What is being asked: Below are the records; give again exactly the line with "Given: Click green", the line with "The width and height of the screenshot is (683, 397).", and each line that lies between them, and nothing besides.

Records for the task:

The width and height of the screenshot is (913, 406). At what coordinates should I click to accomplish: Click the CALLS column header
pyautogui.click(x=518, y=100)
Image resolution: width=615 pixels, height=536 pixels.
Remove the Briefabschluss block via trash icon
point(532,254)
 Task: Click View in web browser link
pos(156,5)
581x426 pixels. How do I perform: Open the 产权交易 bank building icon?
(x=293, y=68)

==

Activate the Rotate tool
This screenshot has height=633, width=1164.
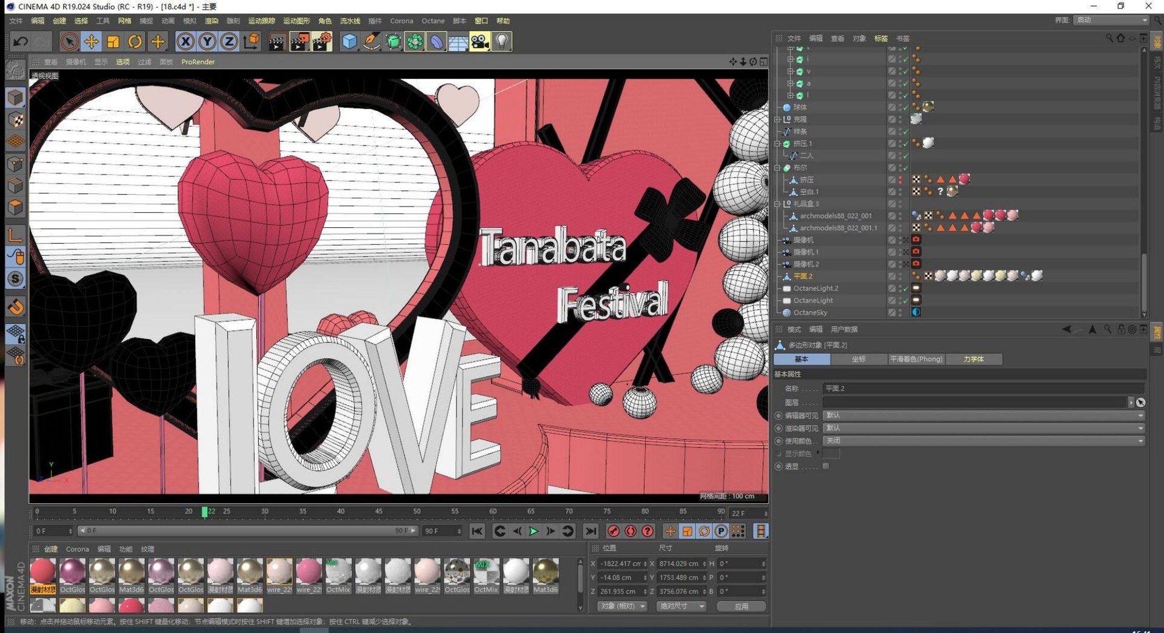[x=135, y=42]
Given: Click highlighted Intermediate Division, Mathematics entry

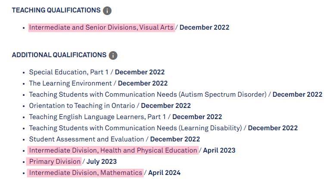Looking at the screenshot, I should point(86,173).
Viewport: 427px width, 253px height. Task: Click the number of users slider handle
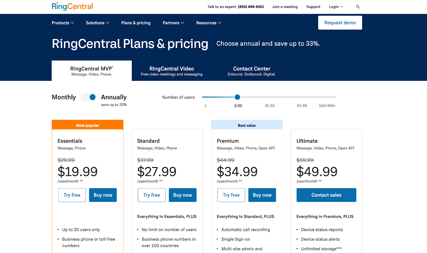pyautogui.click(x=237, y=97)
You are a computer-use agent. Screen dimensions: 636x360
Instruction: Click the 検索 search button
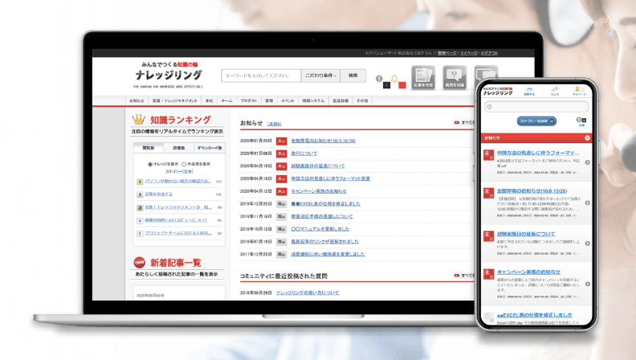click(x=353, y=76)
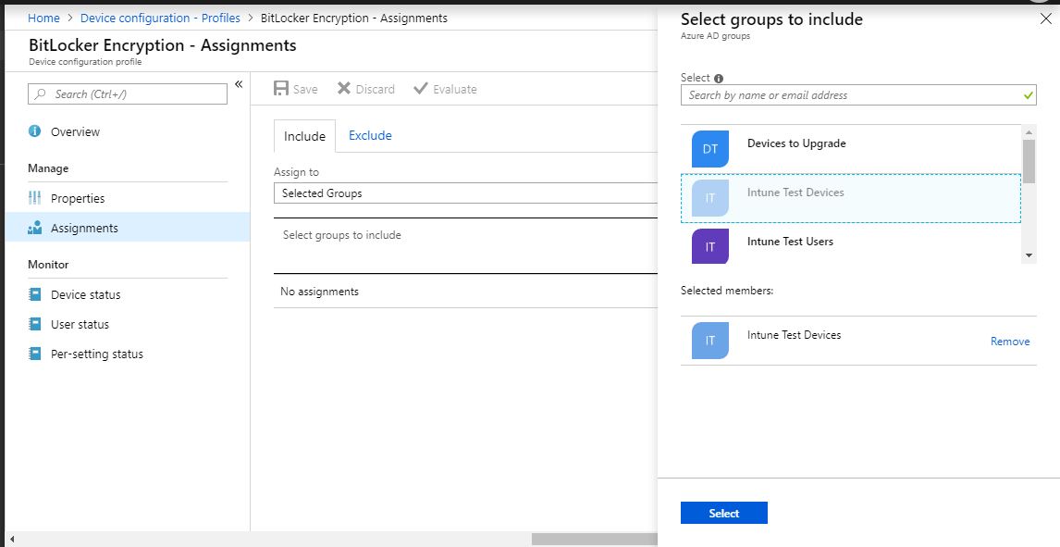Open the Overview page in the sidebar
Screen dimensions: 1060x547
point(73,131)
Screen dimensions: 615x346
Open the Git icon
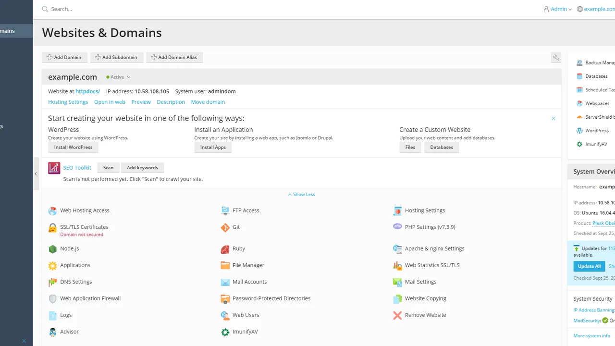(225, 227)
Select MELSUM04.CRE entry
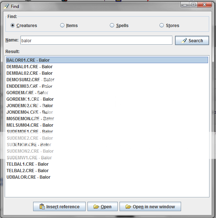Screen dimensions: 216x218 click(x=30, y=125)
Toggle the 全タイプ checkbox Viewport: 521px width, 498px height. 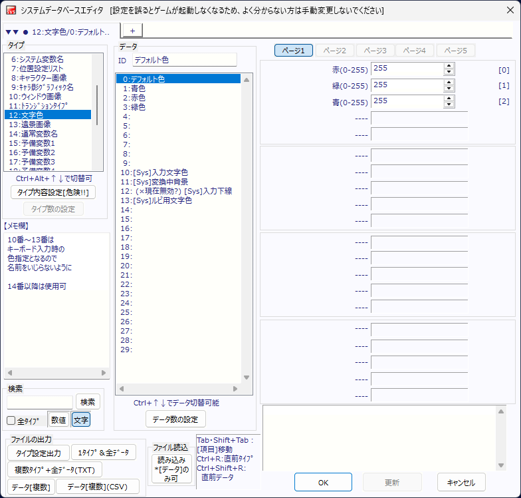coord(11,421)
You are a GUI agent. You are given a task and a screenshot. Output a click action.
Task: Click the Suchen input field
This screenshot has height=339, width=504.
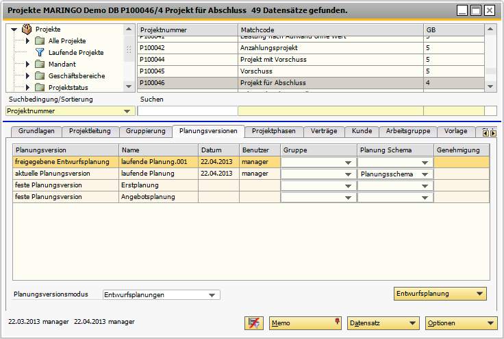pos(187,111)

--

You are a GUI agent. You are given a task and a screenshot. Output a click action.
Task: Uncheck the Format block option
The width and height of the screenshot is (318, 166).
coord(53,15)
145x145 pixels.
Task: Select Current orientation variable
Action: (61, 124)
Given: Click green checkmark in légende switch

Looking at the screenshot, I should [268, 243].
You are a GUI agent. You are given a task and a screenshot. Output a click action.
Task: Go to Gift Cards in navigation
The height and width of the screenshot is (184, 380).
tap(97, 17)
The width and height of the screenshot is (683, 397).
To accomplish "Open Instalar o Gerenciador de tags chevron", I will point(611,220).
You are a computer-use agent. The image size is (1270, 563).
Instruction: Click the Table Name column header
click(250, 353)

Output:
Given: Click green checkmark in légende switch

Looking at the screenshot, I should [268, 243].
You are a GUI agent. You are given a task and a screenshot. Output a click action.
Task: Go to Gift Cards in navigation
The height and width of the screenshot is (184, 380).
tap(97, 17)
The width and height of the screenshot is (683, 397).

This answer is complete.